Attention: We are retiring the ASP.NET Community Blogs. Learn more >

Justin's language processor series : Reuseable Lexer and TokenEnumerator

Yesterday I mentioned the series of articles which Justin has been writing on language processing.  This series has really opened my eyes to a few techniques which will improve several of my parsing techniques and provide me with the ability to produce high-performance language parsers in a shorter period of time.

Firstly, Justin introduced a basic lexer which will tokenize a source input into a fairly generic array of tokens.  He then implemented several enumerator classes to read through a token stream and return application specific, typed tokens.  Moving forward these 2 objects will be the staple items of all my future language processors; the lexer probably wouldn't change much and the enumerator would only require a minor alteration to the kinds of typed tokens which it returns.

By the time you get to writing a parser you already have all of the common functions for reading and moving through input stored away in these 2 classes allowing you to focus on implementing the grammar parsing and state transition algorithms without having to bother with the plumbing.  The added bonus is that, while the common plumbing functionality - such as ReadNextChar(), IsSpecialChar() and IsEndOfStream() - are monotonous they are undoubtedly a potential source of errors; having common classes to carry forward (the lexer and enumerator classes) means that future parsers are working atop tested code, thus eliminating those silly errors - such as "out by one's" and stuff.

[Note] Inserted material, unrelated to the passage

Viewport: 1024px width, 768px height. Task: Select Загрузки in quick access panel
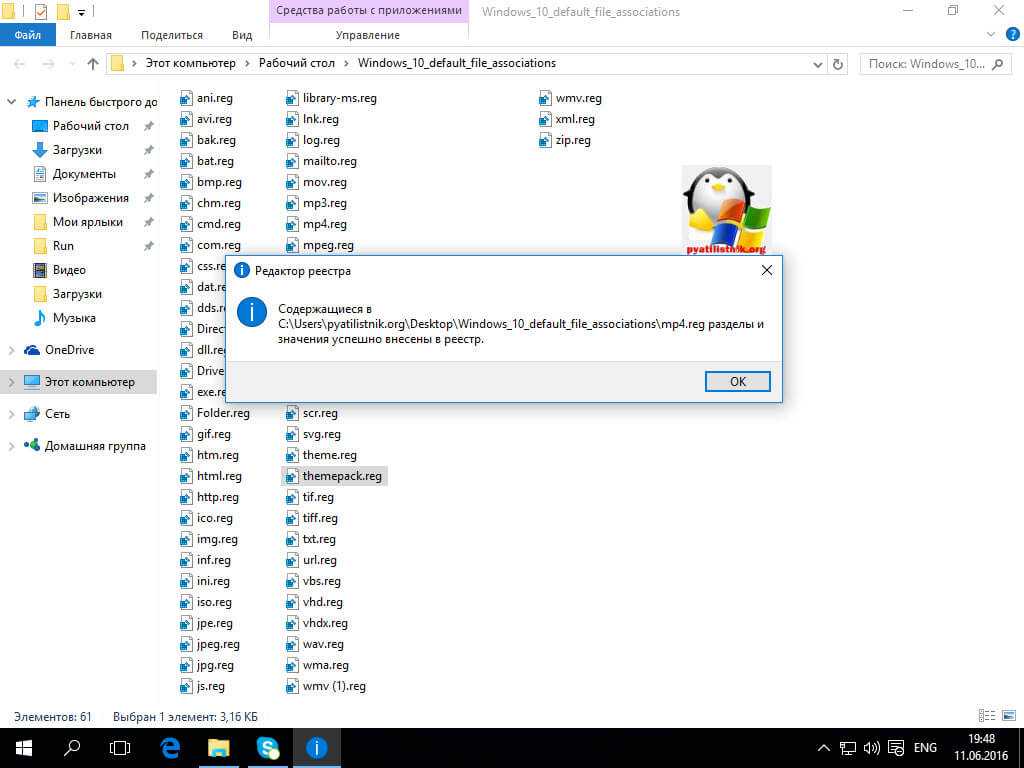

My key learnings to this point have been:

  •      Lexing into tokens simplifies the amount of parsing logic
  •      Implementing the enumerator pattern is an elegant way of reading through an input stream
  •      Separating the functions of language processing can improve performance, re-use, maintainability and performance

I'm still working through some of the more recent articles which deal with state transition graphs, state machine algorithms and recursive descent, top down parsing.  I'll post another summary about the learnings and cool features of this stuff when I've covered it well enough.

2 Comments

  • For key point 1, I think that lexing is an integral part of any language processing. I've seen numerous parser implementations where the parser made heavy use of character scanning, but these truly aren't scalable. Recognizing this is hard in a little language because project vision or the ability to quickly and easily see a full code-path is enticing. When your lexer fails, it is often a track to find the bug. When your character scanning method which is one step from your parser fails the failure is more easily seen. As Darren points out the error is also easier to make.

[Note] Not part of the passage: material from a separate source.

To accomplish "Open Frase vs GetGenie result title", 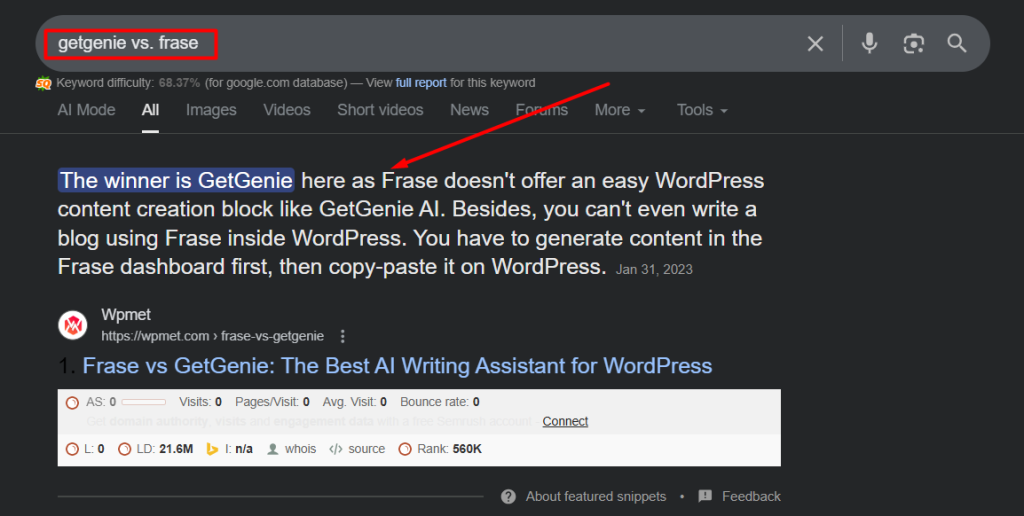I will click(397, 366).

    Enumerators are extremely important in my opinion. A large number of languages support the semantics of forward and backward scanning prior to eating tokens and this can be much more easily done in a well written enumerator. To point out, enumerators working over a token array perform the backward/scanning logic much more easily as they allow random access into the array. When thinking about a good model for input chunking (partial reads from files), input buffer scanning, providing prior buffer access, and other features the stream concept gets more complex. Thank god for little languages and the fact we don't have to worry about these issues.

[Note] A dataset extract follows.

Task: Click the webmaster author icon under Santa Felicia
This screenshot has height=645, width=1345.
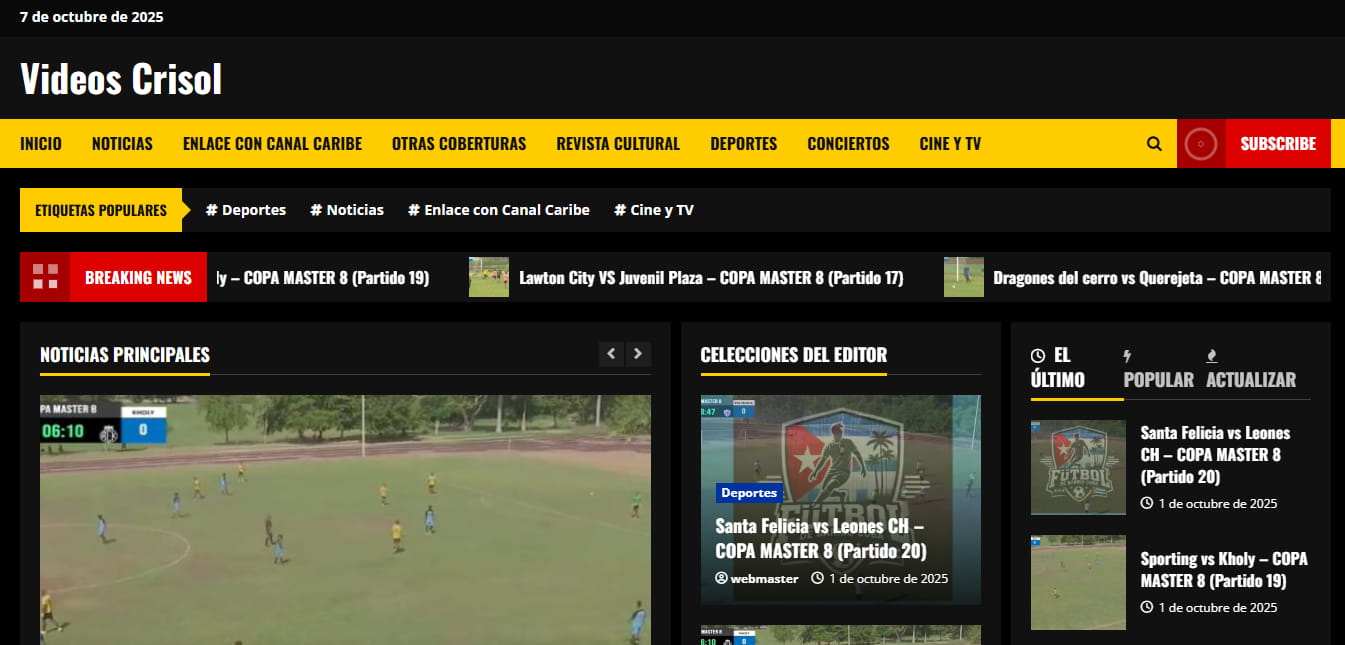Action: coord(722,578)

    On point 3 I can ONLY agree. Logical separation of processing regions is important. More important is to logically think about how you are going to break the problem before starting. Any compiler/parser book will talk about the various portions of a compiler (upwards of 11 modules in some designs) and how often times many of these modules can be combined. The goal is to make the proper trade-off between compactness, readability, speed, scalability, and finally flexibility.

  • I agree together with Nabeel these are having again for the next discharge on some of all these characteristics, if they release a newer variation in the near future they will bring in more money.

Comments have been disabled for this content.